Cet exploit à la Huawei ICT Competition n’est d’ailleurs pas un fait isolé, mais s’inscrit dans une dynamique d’excellence globale pour la jeunesse algérienne. Dans la discipline reine des mathématiques fondamentales (le moteur même de l’IA), la délégation algérienne de l’École Nationale Supérieure de Mathématiques (ENSM), pôle scientifique et technologique de Sidi Abdellah (Alger), s’est illustrée lors des Olympiades Internationales Universitaires de Mathématiques à Moscou en 2025, en décrochant une médaille d’or grâce à Benmoulouka Mohamed Amir, et deux médailles d’argent par Aït Hamadouche Haïthem Idriss et Boufadjighene Abdennacir, sous l’encadrement des professeurs Mohamed Amine Zemiri et Mohamed Amine Ghezzar. Plus tôt, lors de la session en Bulgarie, les étudiants de l’USTHB et de l’ENSM avaient déjà raflé deux médailles d’argent et deux de bronze. De même, la jeune génération brille en robotique : lors du concours mondial « Codavour » à Doha, une délégation de jeunes talents algériens a décroché la 1ʳᵉ place mondiale en programmation et la 2ᵉ place en action climatique. Ces performances rappellent le parcours historique d’innovateurs algériens dans des programmes comme Stars of Science, à l’image d’Abderrahim Bourouis et de son projet « CtrlF » pour les enfants autistes, ou de Mourad Mohamed Benosman dans l’IA médicale.

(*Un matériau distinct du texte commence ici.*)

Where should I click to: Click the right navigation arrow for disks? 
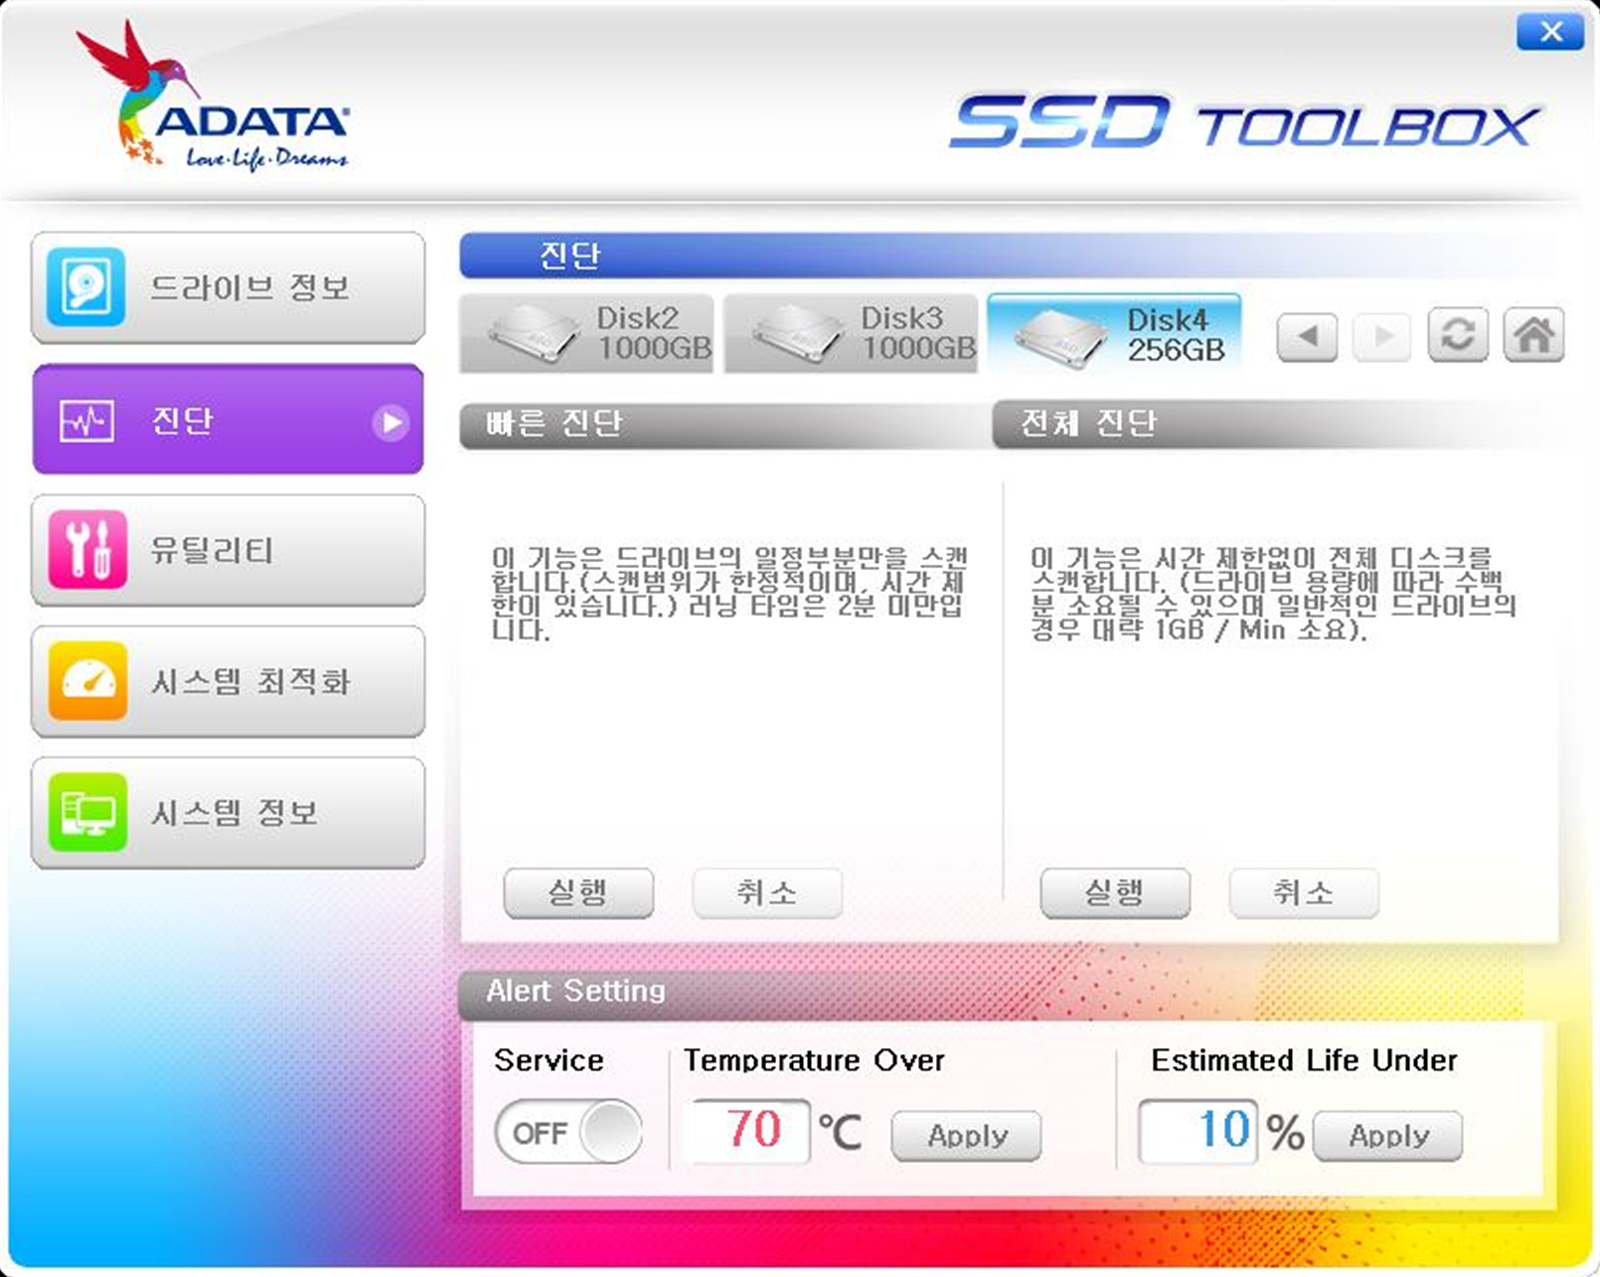coord(1382,336)
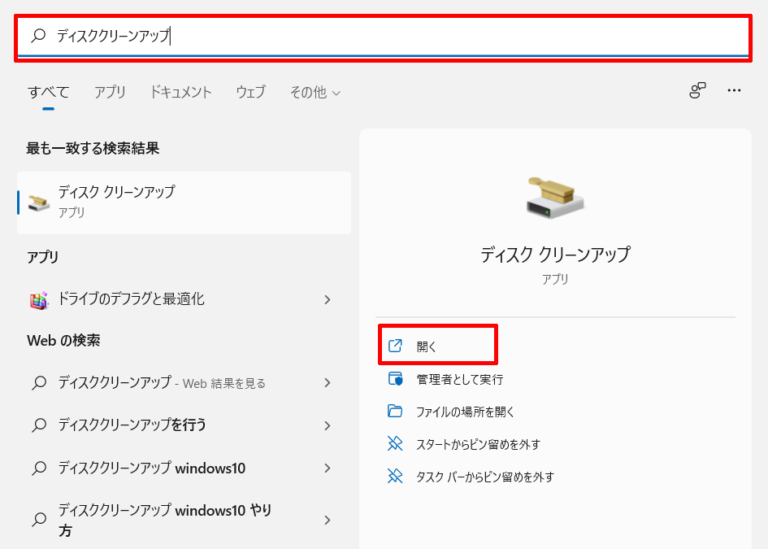
Task: Open the three-dot more options menu
Action: click(734, 91)
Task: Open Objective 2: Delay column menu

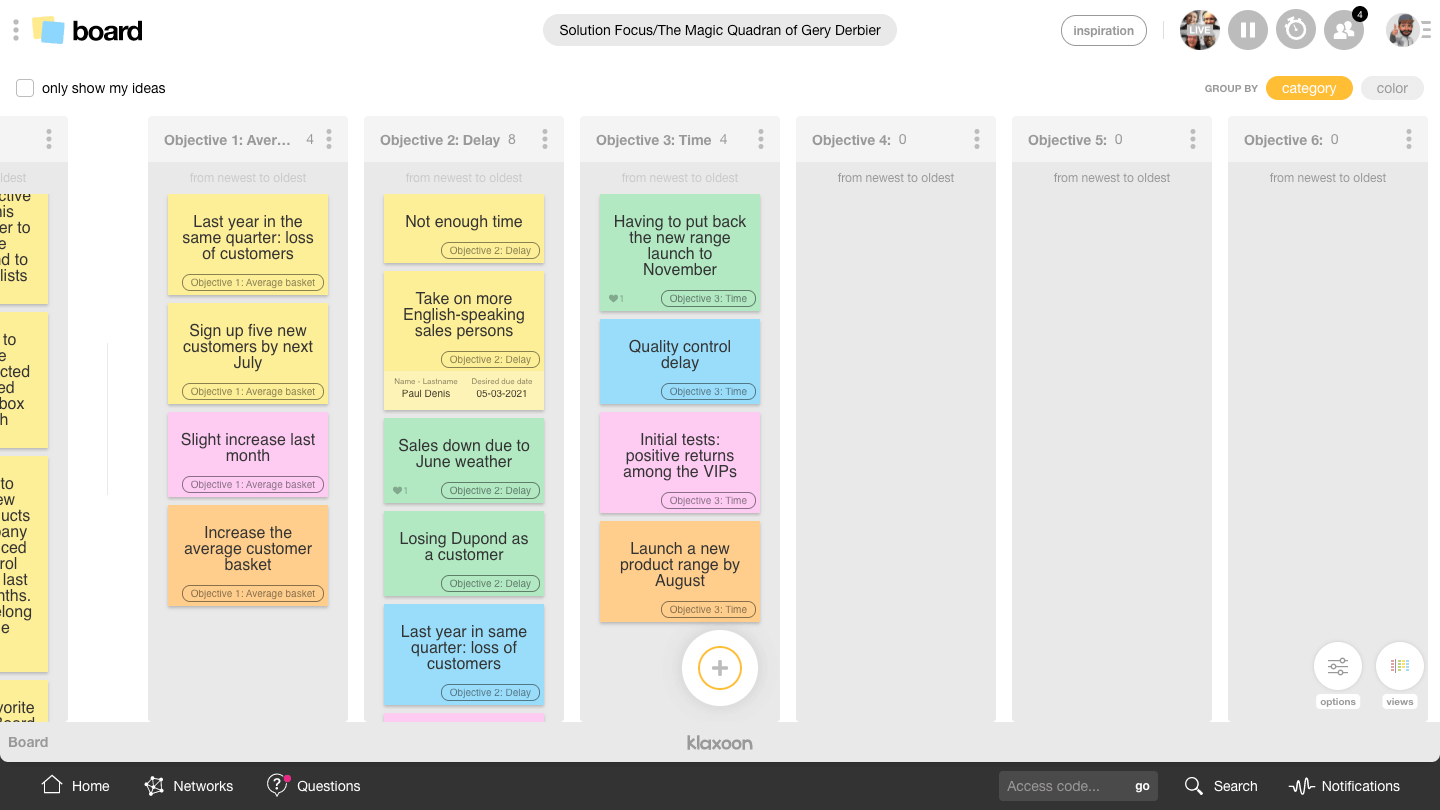Action: tap(545, 140)
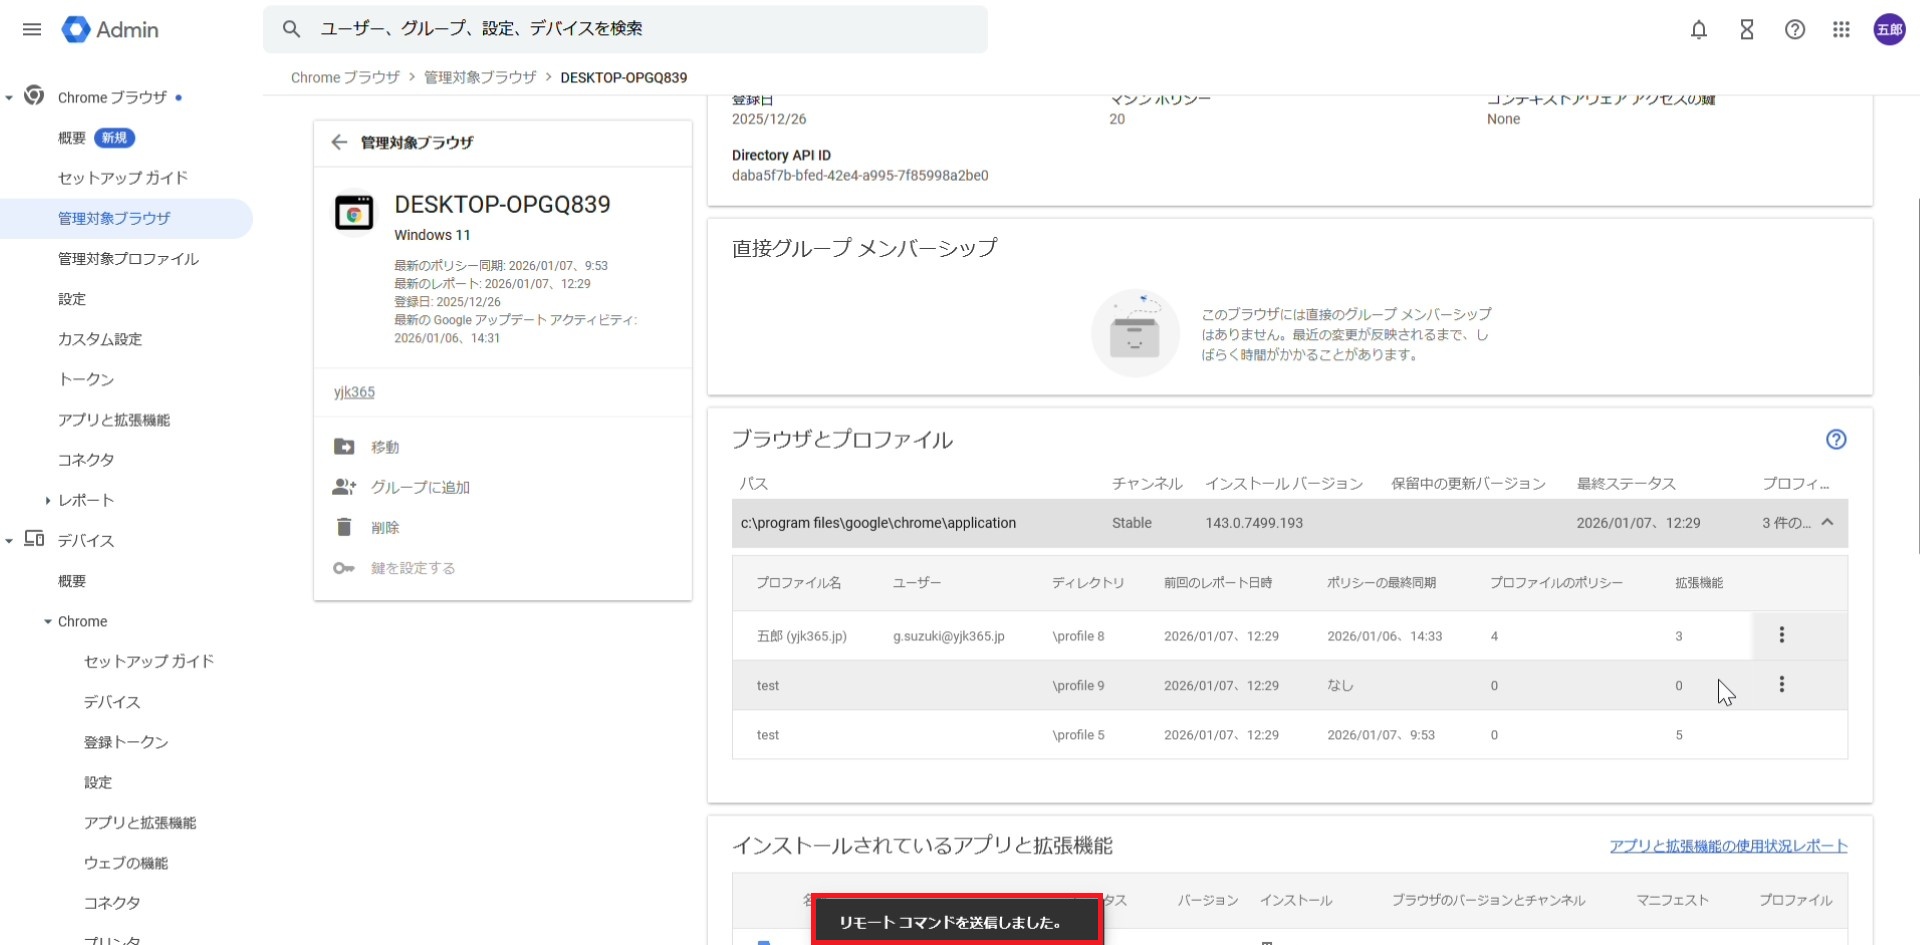Click the user account avatar 五郎
The width and height of the screenshot is (1920, 945).
1889,29
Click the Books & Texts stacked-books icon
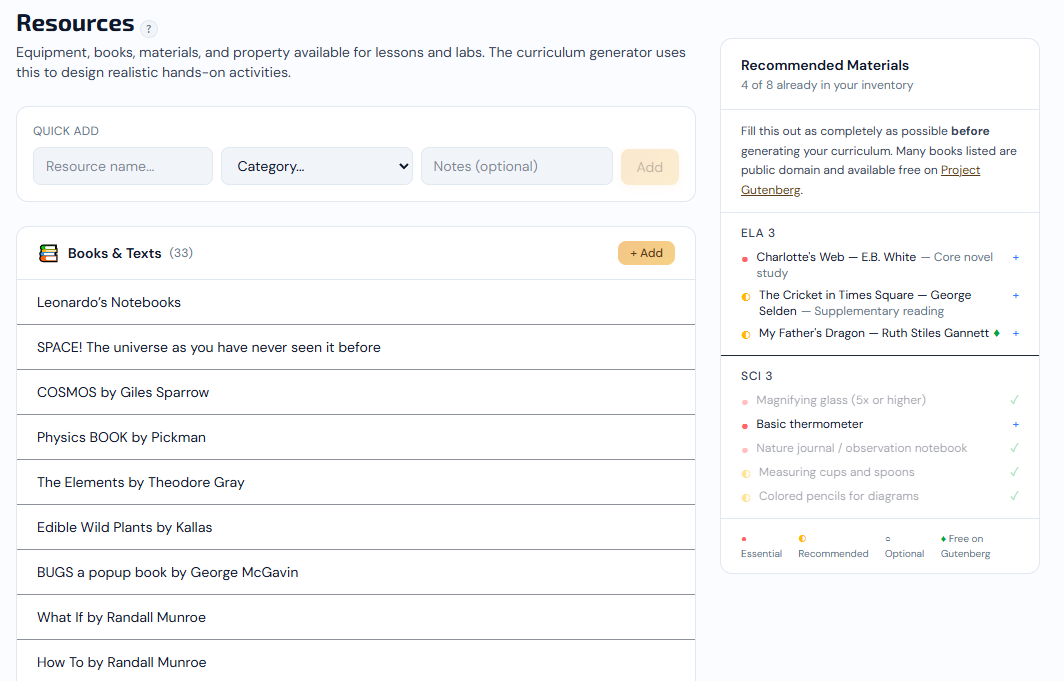This screenshot has height=681, width=1064. point(48,253)
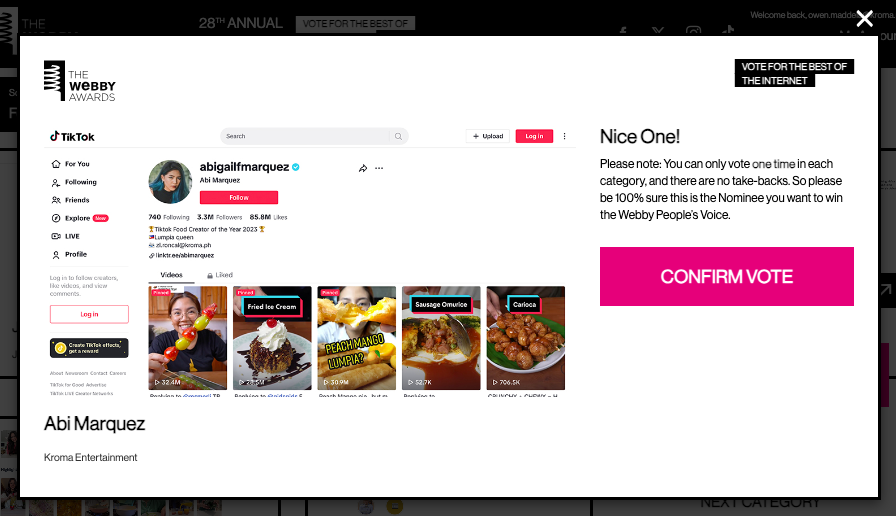Click the share arrow on abigailfmarquez profile

tap(362, 168)
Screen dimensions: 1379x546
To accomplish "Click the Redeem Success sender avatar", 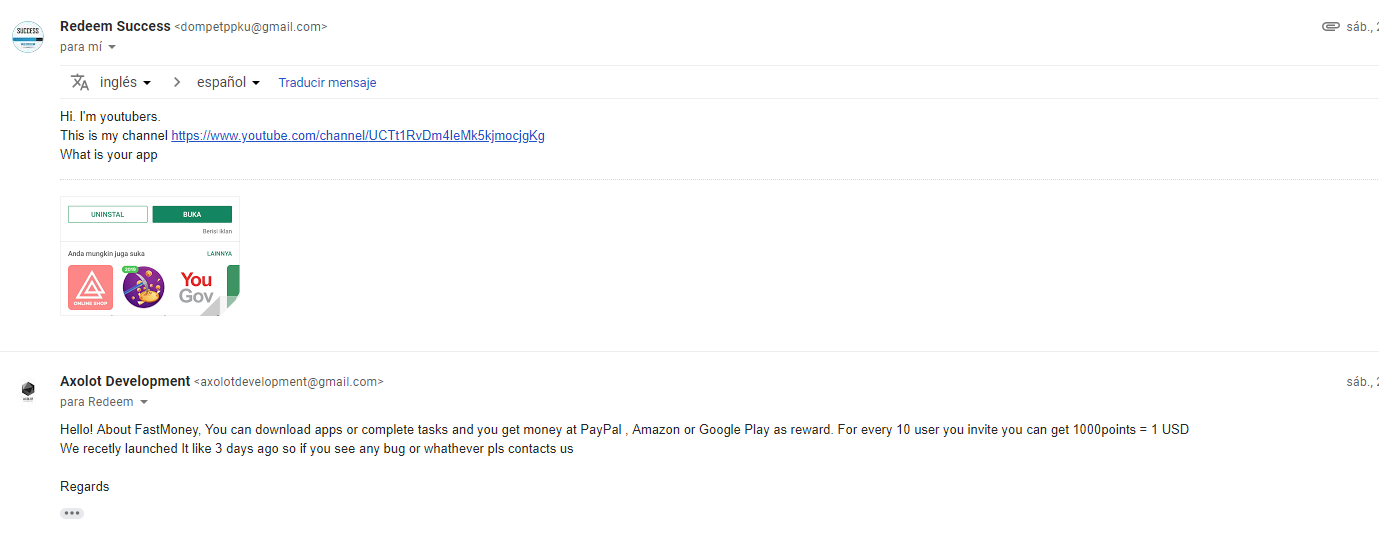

Ainsi, bien au-delà de la simple récompense, cette succession de triomphes met en lumière la solidité de la formation technologique en Algérie et l’aptitude de sa jeunesse à se mesurer à l’élite mondiale. Qu’il s’agisse des clubs scientifiques ou des grandes écoles d’ingénieurs, ces succès envoient un indicateur puissant sur l’émergence du pays comme un acteur incontournable et plein de potentiel dans les domaines stratégiques du numérique, du cloud et de l’intelligence artificielle.